● **GIVEN REQUEST**
Which lines of the listing below contain the string "what"? Extract each of them in full, matching case exactly.

[Item-finding records]
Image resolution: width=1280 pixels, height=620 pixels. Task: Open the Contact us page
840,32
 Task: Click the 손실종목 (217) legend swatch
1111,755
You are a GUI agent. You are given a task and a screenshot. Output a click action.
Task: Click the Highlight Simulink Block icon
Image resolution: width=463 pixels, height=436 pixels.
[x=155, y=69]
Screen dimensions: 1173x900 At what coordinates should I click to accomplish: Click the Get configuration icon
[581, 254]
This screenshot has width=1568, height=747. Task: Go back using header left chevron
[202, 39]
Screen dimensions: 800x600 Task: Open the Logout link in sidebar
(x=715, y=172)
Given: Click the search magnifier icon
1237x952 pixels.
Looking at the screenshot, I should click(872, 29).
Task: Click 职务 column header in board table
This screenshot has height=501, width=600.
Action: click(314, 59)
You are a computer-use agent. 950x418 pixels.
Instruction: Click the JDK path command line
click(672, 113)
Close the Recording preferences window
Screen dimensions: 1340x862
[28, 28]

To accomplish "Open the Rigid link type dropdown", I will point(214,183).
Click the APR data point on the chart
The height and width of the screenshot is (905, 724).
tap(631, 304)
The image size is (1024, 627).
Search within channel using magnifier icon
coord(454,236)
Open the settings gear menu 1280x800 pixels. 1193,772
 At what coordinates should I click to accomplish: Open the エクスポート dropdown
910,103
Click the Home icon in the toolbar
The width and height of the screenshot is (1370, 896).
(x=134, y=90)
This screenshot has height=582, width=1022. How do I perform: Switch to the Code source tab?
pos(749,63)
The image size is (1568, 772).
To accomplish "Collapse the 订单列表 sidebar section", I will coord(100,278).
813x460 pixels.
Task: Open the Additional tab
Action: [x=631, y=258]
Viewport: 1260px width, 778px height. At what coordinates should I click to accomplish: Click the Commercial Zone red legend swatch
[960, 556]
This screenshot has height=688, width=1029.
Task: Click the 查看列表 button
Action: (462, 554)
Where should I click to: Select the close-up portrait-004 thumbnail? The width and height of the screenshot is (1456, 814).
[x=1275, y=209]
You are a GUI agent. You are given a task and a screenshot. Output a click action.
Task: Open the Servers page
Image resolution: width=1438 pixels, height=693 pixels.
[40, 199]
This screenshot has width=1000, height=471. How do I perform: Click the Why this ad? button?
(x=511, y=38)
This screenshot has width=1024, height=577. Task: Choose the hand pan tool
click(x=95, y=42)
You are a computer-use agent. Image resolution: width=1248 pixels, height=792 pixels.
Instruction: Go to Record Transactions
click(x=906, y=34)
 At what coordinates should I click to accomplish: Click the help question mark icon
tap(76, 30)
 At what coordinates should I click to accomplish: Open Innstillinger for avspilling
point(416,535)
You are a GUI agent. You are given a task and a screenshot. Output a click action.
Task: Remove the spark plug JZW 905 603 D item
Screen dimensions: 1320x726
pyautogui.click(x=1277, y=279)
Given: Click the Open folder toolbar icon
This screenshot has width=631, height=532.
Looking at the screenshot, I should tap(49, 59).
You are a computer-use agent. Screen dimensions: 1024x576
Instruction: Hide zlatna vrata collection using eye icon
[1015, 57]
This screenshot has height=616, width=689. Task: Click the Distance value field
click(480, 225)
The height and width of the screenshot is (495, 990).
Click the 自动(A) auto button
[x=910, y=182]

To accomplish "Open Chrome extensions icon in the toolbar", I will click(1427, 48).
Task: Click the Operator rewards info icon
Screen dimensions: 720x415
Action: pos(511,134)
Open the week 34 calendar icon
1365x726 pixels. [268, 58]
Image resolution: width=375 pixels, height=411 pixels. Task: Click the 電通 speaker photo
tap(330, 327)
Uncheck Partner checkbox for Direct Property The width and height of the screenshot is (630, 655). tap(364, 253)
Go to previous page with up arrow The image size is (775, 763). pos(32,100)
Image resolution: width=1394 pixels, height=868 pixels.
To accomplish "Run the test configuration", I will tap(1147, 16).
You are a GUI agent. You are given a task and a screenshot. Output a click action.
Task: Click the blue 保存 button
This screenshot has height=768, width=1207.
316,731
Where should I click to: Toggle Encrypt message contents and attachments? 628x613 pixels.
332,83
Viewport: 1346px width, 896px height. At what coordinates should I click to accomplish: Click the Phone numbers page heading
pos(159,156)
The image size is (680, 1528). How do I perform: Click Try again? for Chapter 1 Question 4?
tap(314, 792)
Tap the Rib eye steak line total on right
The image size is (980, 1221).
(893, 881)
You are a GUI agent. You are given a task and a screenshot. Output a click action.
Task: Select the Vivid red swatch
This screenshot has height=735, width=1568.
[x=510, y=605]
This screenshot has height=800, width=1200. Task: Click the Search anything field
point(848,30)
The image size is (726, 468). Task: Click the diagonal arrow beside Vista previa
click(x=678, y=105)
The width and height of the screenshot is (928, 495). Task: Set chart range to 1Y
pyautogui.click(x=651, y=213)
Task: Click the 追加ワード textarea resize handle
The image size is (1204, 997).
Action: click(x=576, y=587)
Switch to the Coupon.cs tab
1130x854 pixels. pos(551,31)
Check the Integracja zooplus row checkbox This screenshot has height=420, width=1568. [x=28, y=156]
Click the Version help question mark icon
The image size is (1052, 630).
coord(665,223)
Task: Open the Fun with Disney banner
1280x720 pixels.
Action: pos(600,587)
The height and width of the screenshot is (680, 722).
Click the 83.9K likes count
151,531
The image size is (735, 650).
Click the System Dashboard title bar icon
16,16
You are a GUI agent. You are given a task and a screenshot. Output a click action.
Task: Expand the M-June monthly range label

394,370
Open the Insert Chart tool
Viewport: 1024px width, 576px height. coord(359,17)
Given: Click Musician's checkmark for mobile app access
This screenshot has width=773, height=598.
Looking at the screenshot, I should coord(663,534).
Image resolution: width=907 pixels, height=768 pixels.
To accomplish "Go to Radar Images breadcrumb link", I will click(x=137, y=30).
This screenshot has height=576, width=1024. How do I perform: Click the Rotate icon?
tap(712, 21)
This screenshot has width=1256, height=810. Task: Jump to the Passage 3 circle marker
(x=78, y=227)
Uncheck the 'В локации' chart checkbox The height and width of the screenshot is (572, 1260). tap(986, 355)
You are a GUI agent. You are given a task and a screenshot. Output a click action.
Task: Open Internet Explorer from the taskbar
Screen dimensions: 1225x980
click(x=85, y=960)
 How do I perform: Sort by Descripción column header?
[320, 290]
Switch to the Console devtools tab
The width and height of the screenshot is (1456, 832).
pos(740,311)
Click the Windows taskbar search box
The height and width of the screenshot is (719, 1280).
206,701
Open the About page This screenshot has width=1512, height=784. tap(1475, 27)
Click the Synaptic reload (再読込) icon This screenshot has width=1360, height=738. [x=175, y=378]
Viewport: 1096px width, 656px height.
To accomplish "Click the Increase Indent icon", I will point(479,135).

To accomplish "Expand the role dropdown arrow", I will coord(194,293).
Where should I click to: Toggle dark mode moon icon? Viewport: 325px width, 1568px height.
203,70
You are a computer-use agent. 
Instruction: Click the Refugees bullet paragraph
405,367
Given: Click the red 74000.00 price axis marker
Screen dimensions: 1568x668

● **THE ANSWER**
Screen dimensions: 1173x900 At what coordinates should I click to accomplish: Click the Get configuration icon
 At what coordinates should I click to accomplish: Open the エクスポート dropdown
Viewport: 1260px width, 778px height. At what coordinates should I click to accomplish: Click the Commercial Zone red legend swatch
 At what coordinates should I click to accomplish: Click the help question mark icon
 At what coordinates should I click to accomplish: Open Innstillinger for avspilling
Viewport: 1346px width, 896px height. At what coordinates should I click to accomplish: Click the Phone numbers page heading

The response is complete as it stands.